**REQUIRED TASKS**
A. List every probability distribution named in the passage on turnout and voter preference models.
B. In the passage on turnout and voter preference models, why is the Beta-Binomial used in place of the Bernoulli/Binomial?
C. Please carry the passage on turnout and voter preference models forward from its last sentence.

**EXCERPTED PASSAGE**

%%

In order to use our data to estimate turnout probability and voter preference, we need a model of how survey or election results depend on those quantities. The standard choices for turnout and voter preference models is Bernoulli/Binomial–which assumes that for each person of type \(k\) in location \(l\) with population density \(\rho\), the choice to vote is like a coin flip where the odds of that coin coming up "voted" is \(u_k(l;\rho)\) and coming up "didn't vote" is \(1-u_k(l;\rho)\). Similarly, for any voter of type \(k\) in location \(l\) with population density \(\rho\), the chance of their vote being for the Democrat is \(q_k(l;\rho)\) and the Republican \(1-q_k(l;\rho)\). If we modeled each voter separately, these would be Bernoulli trials and when we take groups of Bernoulli trials with the same probability of success, we get a Binomial distribution.
The Bernoulli/Binomial is a reasonable fit for each data-set alone, but had insufficient dispersion, even allowing for various offsets in the parameters, to account for the different data sources all in one model. The Beta-Binomial, on the other hand, allows a reasonable fit to all the data. The cost of using this slightly more complex model, is the introduction of a parameter (one each for turnout and vote choice) which reflects the dispersion in the observed probabilities.
Specifically, given \(u_k(l;\rho)\) and \(q_k(l;\rho)\), we assume that the probability of observing \(n\) voters in a group of \(N\) voting-age citizens of type \(k\) in location \(l\) with density \(\rho\) is \(BB\big(n|N,u_k(l;\rho)\phi_T,(1-u_k(l;\rho))\phi_T\big)\) and the probability of observing \(d\) votes for the democratic candidate among \(V\) voters of type \(k\) in location \(l\) with density \(\rho\) is \(BB\big(d|V,q_k(l;\rho)\phi_P,(1-q_k(l;\rho))\phi_P\big)\), where the \(\phi\)’s parameterize the dispersion in probabilities.

%%

**LISTED ENTRIES**
%%

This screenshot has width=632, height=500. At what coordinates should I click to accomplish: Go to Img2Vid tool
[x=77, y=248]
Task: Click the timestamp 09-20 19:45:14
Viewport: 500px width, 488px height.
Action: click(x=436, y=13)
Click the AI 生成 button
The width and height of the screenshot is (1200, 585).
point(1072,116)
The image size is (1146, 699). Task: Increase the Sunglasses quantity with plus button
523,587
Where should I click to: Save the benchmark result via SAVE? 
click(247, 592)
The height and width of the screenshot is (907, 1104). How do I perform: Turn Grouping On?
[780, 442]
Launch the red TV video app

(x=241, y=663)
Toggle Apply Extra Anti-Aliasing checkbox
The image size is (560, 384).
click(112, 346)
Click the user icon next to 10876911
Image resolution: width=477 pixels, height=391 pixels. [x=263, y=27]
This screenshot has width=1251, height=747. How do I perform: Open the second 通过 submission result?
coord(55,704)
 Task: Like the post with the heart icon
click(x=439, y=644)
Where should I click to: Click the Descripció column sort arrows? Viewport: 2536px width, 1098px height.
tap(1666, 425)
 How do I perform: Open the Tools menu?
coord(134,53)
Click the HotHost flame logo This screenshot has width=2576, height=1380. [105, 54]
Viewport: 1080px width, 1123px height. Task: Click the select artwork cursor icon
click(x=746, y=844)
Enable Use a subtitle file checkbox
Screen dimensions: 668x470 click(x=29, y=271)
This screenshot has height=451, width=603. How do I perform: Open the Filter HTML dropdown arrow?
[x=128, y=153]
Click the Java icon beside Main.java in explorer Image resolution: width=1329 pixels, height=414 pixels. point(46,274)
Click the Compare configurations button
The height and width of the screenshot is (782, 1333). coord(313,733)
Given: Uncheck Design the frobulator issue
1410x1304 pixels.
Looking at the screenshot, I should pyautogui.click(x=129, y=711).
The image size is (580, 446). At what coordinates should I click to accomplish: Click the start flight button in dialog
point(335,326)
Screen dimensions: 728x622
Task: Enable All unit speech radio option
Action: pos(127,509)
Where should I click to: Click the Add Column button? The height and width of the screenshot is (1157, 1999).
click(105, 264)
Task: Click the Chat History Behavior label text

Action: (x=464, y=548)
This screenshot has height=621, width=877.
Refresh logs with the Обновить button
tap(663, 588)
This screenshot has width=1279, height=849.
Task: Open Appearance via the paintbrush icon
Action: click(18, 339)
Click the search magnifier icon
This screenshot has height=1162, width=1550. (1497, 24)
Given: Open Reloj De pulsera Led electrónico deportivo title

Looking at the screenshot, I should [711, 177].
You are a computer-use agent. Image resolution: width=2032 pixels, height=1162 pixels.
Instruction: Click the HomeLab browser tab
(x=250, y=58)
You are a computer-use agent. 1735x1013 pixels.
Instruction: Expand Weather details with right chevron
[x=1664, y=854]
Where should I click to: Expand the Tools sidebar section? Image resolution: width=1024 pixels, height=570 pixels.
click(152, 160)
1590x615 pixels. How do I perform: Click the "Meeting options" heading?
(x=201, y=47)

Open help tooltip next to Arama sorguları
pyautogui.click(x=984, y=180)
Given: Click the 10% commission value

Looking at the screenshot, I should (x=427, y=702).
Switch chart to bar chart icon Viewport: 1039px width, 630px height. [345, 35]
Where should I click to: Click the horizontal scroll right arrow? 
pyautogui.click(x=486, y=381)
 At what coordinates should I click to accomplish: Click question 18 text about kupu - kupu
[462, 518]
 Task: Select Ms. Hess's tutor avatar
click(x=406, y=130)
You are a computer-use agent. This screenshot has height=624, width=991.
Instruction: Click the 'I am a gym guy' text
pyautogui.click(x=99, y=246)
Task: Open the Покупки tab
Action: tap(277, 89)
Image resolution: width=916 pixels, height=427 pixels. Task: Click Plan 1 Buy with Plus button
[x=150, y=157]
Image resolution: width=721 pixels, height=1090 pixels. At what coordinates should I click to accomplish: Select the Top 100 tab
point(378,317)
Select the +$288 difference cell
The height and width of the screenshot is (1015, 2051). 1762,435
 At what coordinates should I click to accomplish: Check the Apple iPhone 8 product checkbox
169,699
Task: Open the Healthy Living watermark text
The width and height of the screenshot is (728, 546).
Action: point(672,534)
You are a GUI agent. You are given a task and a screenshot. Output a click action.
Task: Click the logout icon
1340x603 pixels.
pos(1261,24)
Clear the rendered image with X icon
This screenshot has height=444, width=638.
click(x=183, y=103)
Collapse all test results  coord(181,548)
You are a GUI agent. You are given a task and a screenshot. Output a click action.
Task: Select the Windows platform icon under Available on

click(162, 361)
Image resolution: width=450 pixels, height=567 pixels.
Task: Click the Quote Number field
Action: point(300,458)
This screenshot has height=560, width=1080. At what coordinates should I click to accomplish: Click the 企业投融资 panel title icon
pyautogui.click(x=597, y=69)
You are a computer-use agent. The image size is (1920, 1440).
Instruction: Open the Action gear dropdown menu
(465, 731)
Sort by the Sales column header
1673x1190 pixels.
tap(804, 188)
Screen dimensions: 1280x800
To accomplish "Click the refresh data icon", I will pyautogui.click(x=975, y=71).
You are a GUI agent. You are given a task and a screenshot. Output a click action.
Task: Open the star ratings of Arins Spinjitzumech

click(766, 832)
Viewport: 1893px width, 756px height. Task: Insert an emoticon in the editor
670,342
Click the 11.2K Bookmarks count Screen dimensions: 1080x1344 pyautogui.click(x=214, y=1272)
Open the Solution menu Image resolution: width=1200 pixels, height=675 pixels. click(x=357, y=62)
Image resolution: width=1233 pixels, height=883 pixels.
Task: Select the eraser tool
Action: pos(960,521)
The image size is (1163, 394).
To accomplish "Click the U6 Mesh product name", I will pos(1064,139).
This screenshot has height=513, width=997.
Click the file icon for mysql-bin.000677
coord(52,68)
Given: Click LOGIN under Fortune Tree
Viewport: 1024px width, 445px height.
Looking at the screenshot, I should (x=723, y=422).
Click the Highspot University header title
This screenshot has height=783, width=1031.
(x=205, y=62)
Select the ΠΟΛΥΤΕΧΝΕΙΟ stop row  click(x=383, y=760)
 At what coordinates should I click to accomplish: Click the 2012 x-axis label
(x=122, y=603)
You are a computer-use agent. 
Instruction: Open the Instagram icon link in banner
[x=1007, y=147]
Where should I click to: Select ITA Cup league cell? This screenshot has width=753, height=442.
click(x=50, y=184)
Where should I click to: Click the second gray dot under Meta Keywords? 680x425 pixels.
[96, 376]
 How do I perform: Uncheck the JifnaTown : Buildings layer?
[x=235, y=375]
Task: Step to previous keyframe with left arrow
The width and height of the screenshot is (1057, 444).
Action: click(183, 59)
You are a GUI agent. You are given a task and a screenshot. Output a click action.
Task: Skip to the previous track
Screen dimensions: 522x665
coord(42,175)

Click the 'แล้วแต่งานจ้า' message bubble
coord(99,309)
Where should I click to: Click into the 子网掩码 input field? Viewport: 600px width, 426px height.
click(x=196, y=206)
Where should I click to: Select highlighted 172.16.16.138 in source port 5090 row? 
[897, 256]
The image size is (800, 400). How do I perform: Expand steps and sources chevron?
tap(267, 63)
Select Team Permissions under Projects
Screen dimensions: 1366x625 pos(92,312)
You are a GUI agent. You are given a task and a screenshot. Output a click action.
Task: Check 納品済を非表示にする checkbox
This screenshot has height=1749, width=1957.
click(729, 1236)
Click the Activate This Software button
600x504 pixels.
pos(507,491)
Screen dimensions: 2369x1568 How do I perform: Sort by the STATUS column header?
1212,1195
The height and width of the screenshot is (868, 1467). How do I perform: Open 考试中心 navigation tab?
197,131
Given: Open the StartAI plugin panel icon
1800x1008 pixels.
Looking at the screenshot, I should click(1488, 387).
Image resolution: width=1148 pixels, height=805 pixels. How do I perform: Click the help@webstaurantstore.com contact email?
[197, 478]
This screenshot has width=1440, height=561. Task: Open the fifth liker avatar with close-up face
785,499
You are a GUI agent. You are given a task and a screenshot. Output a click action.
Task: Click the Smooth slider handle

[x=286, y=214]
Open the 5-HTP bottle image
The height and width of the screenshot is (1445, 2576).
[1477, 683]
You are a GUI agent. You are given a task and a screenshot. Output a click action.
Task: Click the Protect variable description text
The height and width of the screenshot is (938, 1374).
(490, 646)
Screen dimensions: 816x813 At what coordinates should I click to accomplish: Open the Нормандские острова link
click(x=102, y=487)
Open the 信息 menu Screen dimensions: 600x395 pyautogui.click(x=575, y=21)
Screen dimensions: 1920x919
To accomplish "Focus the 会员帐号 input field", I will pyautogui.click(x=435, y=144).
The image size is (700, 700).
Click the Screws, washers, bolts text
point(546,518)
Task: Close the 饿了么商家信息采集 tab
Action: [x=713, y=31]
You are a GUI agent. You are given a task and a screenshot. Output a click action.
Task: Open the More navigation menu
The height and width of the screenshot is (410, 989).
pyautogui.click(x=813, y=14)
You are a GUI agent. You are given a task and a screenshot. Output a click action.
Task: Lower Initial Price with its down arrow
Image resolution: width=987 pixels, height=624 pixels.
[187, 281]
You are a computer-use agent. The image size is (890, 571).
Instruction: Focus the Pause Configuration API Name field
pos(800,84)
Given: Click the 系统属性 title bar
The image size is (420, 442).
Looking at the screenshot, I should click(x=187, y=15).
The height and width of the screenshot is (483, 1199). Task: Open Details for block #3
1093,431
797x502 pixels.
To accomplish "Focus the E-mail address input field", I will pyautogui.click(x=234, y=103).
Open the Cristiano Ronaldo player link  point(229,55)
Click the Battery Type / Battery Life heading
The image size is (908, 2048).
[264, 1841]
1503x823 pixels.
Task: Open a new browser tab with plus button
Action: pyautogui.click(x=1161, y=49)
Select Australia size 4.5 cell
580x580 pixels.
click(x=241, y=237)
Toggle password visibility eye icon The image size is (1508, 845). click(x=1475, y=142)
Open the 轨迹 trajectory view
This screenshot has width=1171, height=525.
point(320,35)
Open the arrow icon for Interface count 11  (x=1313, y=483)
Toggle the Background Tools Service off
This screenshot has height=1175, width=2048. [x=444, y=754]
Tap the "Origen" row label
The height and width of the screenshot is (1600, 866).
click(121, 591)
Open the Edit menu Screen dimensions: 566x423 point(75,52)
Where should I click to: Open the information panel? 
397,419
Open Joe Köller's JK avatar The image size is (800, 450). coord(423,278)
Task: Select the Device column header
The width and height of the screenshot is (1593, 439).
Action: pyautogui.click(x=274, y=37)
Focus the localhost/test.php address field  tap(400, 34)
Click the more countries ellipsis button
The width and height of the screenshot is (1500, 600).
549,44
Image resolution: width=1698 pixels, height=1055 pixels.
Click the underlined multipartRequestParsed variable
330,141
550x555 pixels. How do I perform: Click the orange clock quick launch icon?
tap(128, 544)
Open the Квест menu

%%

**OUTPUTS FOR THE TASKS**
A. Bernoulli, Binomial, Beta-Binomial

B. The Bernoulli/Binomial fits each data set alone but has too little dispersion to account for the different data sources in one model, even with offsets in the parameters. The Beta-Binomial gives a reasonable fit to all the data. The cost is an added dispersion parameter for turnout and another for vote choice.

C.
We need to parameterize \(u\) and \(q\) in terms of our observed demographic variables. We use the logit function to map an unbounded range into a probability (and thus its inverse to map back to probability):
\[u_k(l;\rho) = \textrm{logit}^{-1}(\alpha_l + \vec{X}_k(\rho)\cdot\vec{\beta_l})\] \[q_k(l;\rho) = \textrm{logit}^{-1}(\gamma_l + \vec{Y}_k(\rho)\cdot\vec{\theta_l})\]
where \(\vec{X}_k(\rho)\) is a vector containing the density and demographic information. Population density for any region is computed via a population-weighted geometric mean: population-weighted to better reflect the lived density of the people in the region and geometric mean because it is more robust to outliers which are a common feature of population densities. In our model we bin those densities into 10 quantiles and use the quantile index in place of the actual density to further reduce the influence of outliers. The demographic information \(k\) is encoded via "one-hot" encoding of the category: using -1 or 1 for a binary category like college-educated and \((M-1)\) 0s or 1s for an \(M\)-valued category like race/ethnicity.
\(\vec{Y}_k(\rho)\) is the same as \(\vec{X}_k(\rho)\) except it also contains an element representing incumbency information for the relevant election: a \(1\) for a Democratic incumbent, \(0\) for no-incumbent and \(-1\) for a Republican incumbent.
Rather than estimating \(u_k(l;\rho)\) and \(q_k(l;\rho)\) directly in each state from data in only that state, we use a multi-level model, allowing partial-pooling of the national data to inform the estimates in each state. This introduces more parameters to the model but allows for a more robust and informative fit. In our case, we model the \(\alpha\), \(\gamma\), \(\vec{\beta}\) and \(\vec{\theta}\) hierarchically. There various ways to parameterize this and we choose a non-centered parameterization since we expect our “contexts” (the various states), to be relatively similar which might lead to problems fitting using a centered paramterization.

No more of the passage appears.